STUDY TEXT section start

Venezuela, with the largest oil deposits outside the Middle East and the world's fifth largest oil producer, also sold oil at far lower costs to fifteen poor nations in the Caribbean and Central America. Even Native Americans in Maine were recipients, and Chief Bill Philips of the Micmac tribe thanked Pres. Chavez: "He is a fellow Native from the Americas, and we appreciate Chavez trying to bring low-cost heating oil for our elderly."

The 10 U.S. oil companies did not respond to requests to help the poor. Just one of them, Exxon, reported record profits of $36 billion in 2005.

Can the twice democratically-elected Chavez be the same fellow that Pat Robertson wants the CIA to assassinate, Secretary of Defense Rumsfeld has likened to Adolf Hitler; and official and semi-official types have placed on the White House "enemies list," labeled a "red devil," as "lethal as Osama bin Laden," and a "madman"? Further, the U.S. supported a unsuccessful military coup against Chavez in 2002 and Condoleeza Rice has called the Venezuelan government a "major threat to the region."

STUDY TEXT section end
DATA SUPPLIED section start

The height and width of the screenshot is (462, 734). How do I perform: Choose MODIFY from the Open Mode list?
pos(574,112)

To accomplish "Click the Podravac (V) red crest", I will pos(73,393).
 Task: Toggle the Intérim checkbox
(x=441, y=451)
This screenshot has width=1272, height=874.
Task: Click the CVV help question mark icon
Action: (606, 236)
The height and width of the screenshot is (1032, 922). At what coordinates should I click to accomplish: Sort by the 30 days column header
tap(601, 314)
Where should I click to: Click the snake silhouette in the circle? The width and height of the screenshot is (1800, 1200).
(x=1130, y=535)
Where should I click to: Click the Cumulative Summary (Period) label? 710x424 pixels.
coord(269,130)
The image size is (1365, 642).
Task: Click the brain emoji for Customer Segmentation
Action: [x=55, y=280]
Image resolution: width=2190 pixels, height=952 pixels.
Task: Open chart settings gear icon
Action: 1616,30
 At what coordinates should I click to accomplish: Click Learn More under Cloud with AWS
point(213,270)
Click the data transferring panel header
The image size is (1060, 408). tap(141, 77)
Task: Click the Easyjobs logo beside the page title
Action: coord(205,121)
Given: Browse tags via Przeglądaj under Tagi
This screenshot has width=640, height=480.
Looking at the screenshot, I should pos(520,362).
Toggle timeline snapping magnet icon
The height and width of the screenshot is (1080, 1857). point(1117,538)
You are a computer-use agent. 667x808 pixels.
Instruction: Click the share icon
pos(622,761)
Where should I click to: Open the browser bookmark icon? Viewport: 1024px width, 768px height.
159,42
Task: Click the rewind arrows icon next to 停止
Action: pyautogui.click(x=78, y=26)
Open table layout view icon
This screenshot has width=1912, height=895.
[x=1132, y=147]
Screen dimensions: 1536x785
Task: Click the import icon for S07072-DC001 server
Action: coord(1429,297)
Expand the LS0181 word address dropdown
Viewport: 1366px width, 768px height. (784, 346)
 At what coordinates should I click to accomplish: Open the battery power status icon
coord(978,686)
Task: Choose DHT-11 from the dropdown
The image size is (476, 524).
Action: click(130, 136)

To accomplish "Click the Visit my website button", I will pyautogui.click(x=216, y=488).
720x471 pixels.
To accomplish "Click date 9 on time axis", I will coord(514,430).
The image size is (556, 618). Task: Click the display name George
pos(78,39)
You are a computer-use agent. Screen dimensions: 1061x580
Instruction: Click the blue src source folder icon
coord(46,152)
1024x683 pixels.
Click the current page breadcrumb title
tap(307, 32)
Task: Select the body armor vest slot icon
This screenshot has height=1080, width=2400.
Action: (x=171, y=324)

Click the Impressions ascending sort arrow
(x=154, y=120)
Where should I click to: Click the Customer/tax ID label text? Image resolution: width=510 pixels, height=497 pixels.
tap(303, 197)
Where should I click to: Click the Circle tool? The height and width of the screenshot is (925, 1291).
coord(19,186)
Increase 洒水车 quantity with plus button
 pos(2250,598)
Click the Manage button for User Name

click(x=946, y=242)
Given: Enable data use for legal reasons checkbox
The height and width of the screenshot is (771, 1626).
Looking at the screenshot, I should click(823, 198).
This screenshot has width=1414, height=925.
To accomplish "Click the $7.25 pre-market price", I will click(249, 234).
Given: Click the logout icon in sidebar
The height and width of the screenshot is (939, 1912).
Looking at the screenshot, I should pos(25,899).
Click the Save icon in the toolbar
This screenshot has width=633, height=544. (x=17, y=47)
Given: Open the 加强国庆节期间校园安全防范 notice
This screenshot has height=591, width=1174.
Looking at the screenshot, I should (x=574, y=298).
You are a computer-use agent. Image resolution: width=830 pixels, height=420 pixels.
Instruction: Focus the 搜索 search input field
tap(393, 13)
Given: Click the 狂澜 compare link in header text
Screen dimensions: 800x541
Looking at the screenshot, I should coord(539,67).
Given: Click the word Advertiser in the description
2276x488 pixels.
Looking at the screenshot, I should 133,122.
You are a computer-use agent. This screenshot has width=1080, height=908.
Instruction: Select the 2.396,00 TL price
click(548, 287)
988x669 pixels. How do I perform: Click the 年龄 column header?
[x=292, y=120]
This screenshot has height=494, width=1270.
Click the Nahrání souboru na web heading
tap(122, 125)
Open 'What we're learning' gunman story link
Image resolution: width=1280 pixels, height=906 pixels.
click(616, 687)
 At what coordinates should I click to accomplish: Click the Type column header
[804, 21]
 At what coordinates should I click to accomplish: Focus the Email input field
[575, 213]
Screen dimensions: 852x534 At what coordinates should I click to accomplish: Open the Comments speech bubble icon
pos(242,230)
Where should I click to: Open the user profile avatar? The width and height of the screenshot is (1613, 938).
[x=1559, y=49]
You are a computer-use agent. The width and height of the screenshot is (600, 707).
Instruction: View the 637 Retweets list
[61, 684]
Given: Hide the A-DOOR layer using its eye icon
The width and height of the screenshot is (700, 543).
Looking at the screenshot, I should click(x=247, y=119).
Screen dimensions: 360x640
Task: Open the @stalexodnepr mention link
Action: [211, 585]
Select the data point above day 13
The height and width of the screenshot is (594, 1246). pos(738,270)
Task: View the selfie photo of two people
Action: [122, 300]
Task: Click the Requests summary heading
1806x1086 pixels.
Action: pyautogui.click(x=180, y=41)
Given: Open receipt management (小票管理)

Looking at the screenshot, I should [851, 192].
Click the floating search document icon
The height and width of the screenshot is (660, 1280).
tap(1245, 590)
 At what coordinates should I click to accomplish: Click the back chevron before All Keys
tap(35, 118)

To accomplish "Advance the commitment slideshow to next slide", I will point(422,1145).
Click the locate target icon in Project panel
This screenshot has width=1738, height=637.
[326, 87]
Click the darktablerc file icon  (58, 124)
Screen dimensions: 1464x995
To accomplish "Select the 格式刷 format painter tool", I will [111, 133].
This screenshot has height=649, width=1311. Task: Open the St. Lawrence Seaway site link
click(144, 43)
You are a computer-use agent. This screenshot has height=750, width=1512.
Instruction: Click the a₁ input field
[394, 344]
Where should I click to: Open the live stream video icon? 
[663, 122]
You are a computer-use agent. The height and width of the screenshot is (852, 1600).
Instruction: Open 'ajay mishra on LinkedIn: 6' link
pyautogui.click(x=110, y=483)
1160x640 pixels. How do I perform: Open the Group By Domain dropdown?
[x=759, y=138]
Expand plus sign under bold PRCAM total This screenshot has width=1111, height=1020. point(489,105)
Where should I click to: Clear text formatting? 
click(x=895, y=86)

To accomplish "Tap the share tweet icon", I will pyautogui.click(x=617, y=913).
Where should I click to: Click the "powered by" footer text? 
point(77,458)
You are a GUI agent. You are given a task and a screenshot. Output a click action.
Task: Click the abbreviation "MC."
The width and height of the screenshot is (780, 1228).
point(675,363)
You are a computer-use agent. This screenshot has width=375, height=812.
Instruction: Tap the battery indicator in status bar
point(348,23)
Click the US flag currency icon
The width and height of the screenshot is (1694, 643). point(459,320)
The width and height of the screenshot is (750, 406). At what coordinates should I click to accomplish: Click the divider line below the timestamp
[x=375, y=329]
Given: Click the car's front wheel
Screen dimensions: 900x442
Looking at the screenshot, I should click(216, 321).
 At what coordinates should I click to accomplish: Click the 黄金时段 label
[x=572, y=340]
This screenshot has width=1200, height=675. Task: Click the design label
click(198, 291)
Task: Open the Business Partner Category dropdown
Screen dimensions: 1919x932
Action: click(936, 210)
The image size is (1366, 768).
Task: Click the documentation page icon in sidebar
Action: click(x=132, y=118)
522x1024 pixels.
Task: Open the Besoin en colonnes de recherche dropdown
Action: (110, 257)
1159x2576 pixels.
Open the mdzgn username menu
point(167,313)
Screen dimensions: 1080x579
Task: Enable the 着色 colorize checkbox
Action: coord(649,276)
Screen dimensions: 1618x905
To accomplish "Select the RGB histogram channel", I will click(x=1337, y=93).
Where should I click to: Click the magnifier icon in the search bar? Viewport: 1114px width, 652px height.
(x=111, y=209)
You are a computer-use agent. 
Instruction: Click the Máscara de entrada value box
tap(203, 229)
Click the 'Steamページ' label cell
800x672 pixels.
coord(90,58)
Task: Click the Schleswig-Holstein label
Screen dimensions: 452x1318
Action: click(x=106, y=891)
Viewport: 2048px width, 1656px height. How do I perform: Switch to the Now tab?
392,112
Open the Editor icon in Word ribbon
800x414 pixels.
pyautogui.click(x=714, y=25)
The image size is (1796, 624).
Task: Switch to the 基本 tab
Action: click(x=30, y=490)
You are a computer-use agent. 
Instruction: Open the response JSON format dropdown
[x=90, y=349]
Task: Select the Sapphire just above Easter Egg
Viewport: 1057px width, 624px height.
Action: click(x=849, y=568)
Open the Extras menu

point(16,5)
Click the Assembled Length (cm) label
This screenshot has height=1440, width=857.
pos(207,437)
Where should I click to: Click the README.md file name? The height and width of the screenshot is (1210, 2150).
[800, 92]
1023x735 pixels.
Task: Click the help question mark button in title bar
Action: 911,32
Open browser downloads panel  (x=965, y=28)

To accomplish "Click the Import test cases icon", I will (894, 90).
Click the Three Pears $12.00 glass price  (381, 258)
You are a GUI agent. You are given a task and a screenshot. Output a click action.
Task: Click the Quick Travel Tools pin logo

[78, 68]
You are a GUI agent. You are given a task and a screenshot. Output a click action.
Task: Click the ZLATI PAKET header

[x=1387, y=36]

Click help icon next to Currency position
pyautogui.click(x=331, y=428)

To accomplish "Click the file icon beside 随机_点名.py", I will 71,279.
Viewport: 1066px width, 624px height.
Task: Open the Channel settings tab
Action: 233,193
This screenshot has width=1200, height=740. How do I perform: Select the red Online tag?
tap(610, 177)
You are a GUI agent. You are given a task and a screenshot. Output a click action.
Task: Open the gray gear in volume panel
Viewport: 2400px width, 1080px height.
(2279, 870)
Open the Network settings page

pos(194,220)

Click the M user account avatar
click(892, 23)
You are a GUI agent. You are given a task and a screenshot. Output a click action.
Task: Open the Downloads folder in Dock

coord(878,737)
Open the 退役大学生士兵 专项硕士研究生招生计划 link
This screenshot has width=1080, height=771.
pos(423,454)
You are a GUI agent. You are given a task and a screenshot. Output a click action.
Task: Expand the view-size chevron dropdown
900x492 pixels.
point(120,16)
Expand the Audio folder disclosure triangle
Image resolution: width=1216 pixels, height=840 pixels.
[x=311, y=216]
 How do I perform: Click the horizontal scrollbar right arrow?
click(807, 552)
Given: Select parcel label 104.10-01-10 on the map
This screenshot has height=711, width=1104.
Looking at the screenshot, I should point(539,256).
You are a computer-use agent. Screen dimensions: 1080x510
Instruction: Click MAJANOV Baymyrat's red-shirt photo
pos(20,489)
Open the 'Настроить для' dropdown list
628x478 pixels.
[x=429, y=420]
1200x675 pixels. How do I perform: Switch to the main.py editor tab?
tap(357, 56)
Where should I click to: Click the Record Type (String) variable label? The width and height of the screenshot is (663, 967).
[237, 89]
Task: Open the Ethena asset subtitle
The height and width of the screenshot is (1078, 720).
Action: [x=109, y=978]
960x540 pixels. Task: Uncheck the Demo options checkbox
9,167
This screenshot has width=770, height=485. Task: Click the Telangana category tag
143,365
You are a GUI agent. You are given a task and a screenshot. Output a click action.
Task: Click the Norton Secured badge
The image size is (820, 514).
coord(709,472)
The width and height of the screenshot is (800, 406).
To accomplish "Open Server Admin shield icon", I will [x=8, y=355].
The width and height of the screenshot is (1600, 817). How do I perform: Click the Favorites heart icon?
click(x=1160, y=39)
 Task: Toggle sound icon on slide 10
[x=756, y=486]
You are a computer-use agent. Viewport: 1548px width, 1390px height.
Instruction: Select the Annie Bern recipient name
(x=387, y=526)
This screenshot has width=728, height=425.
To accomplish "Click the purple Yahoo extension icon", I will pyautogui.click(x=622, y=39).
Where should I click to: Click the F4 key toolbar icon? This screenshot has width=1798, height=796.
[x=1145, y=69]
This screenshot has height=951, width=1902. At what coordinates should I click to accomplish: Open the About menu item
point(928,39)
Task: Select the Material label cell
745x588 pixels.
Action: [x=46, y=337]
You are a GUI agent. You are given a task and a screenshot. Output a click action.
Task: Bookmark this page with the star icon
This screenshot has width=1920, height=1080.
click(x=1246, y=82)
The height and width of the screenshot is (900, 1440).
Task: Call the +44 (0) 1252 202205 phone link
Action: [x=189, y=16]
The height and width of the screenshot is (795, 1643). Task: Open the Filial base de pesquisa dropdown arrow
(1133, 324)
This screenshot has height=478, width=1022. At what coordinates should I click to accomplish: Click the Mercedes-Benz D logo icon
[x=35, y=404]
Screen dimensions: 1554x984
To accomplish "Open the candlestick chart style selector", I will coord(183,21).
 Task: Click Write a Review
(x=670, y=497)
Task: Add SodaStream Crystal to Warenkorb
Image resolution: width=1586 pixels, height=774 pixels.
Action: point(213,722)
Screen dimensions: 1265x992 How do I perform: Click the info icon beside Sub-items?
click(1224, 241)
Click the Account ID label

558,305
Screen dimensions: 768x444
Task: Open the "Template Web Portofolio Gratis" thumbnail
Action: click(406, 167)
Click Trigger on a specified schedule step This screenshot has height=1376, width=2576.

DATA SUPPLIED section end

AIM OF THE TASK » Quote the passage on Venezuelan oil from "Venezuela, with the" up to and including "billion in 2005.". Rely on nothing but the passage on Venezuelan oil.

TASK RESULT »
Venezuela, with the largest oil deposits outside the Middle East and the world's fifth largest oil producer, also sold oil at far lower costs to fifteen poor nations in the Caribbean and Central America. Even Native Americans in Maine were recipients, and Chief Bill Philips of the Micmac tribe thanked Pres. Chavez: "He is a fellow Native from the Americas, and we appreciate Chavez trying to bring low-cost heating oil for our elderly."

The 10 U.S. oil companies did not respond to requests to help the poor. Just one of them, Exxon, reported record profits of $36 billion in 2005.